Image: Palmer Luckey, Jake Ward
NBC’s Jacob Ward interviews the co-founder of Anduril Industries, Palmer Luckey, at the company’s new 155,000-square-foot headquarters in Irvine, California.Chiara Sottile / NBC News

“These are the people who are extremely close to the specifics of these technologies, who know full well how brittle these systems can be, how inaccurate they can be,” Whittaker said.

She argued that it’s a lack of public information on the use of technology within government agencies that forced her and her colleagues to take a stand.

“There is so little accountability around these relationships,” Whittaker said. “On the tech company side you have practices and details that are hidden behind trade secrecy. And on the military side, you have practices and details that are hidden behind classification protocols. In the middle there is very, very little room for democratic deliberation.”

Future imperfect

As a startup purpose-built for government and military work, there is no ethical debate within Anduril over the militarization of technology.

The company writes code and fabricates sensors and drones in a 155,000-square-foot building traversed by engineers on skateboards and hoverboards. The company recently closed a new round of investment led by Founders Fund and General Catalyst, with Andreesen Horowitz, 8VC and Lux Capital also involved. Anduril says it is now valued at nearly $1 billion.

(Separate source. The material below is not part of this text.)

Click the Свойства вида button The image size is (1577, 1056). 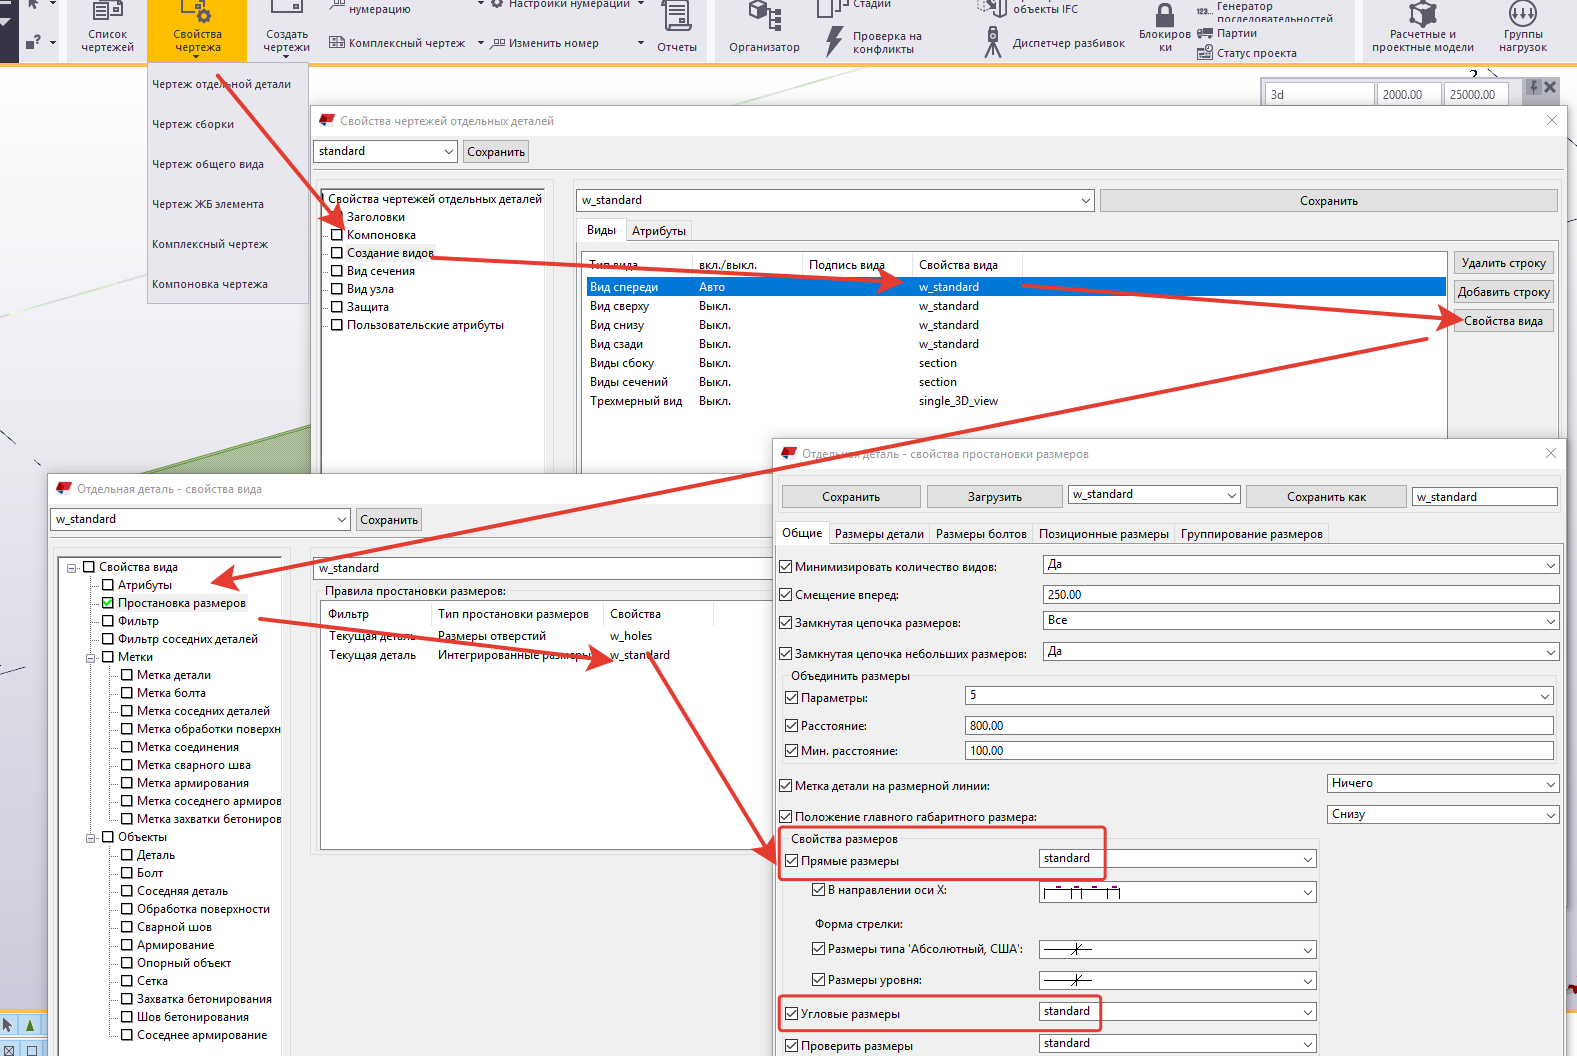tap(1502, 321)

The idea that U.S. technology companies bear some responsibility to sell to the government has gained traction among tech executives. Microsoft’s chief executive, Satya Nadella, told CNN Business that he and his company had “made a principled decision that we’re not going to withhold technology from institutions that we have elected in democracies to protect the freedoms we enjoy.” Amazon CEO Jeff Bezos told the Wired 25 Conference in October 2018 that “if big tech companies are going to turn their back on U.S. Department of Defense, this country is going to be in trouble.”

Asked whether there was any unethical use to which his technology might be put that would cause him to pull it off the market, Luckey said he couldn’t think of an example. “There are things that I don’t want it to be used for,” he said, but he went on to say he trusts military and government agencies to obey their own ethical standards.

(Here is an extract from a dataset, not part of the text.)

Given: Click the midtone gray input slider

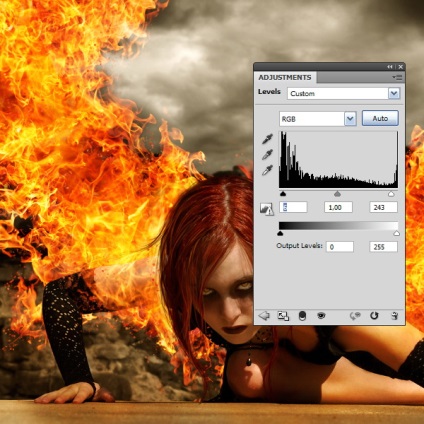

“I’m not that concerned because I think the United States does have a really good reflex on these types of things,” he said.

Luckey pointed out that Anduril’s border system doesn’t use facial recognition or other biometrics to specifically identify individuals or store their identity, although he also admitted that there was nothing intrinsic in what he had built that would keep a military or government client from feeding images captured by his system through its own facial recognition system.

“There’s nothing you could do to stop people from combining things,” he said.

Image: Interceptor Drone
An “Interceptor” drone is poised to blast into the sky at the test site of Anduril Industries outside Irvine, California.Chiara Sottile

But Luckey said that he doesn’t feel that his company should be in the business of denying its work to any particular government agency based on political or ethical beliefs.

“We should be voting in people who are going to do the right things,” Luckey said. “But what you don’t want to do is say, ‘I’m afraid my technology might be used some day for something that might be unethical. And therefore I’m going to deprive the armed forces of the technology wholesale so they can’t use it in any case.’”

And Luckey also warned that failing to develop responsible technologies leaves the door open for governments around the world to fall back on technology from other countries that may not be as ethically sound.

In the end, he said he doesn’t believe it’s his job to create new ethical standards to go along with new technology.

“I don’t think I’m the guy to teach people ethics. I can give people my perspective,” he said. “But I think fundamentally, this comes back to me being an optimist about the American system.”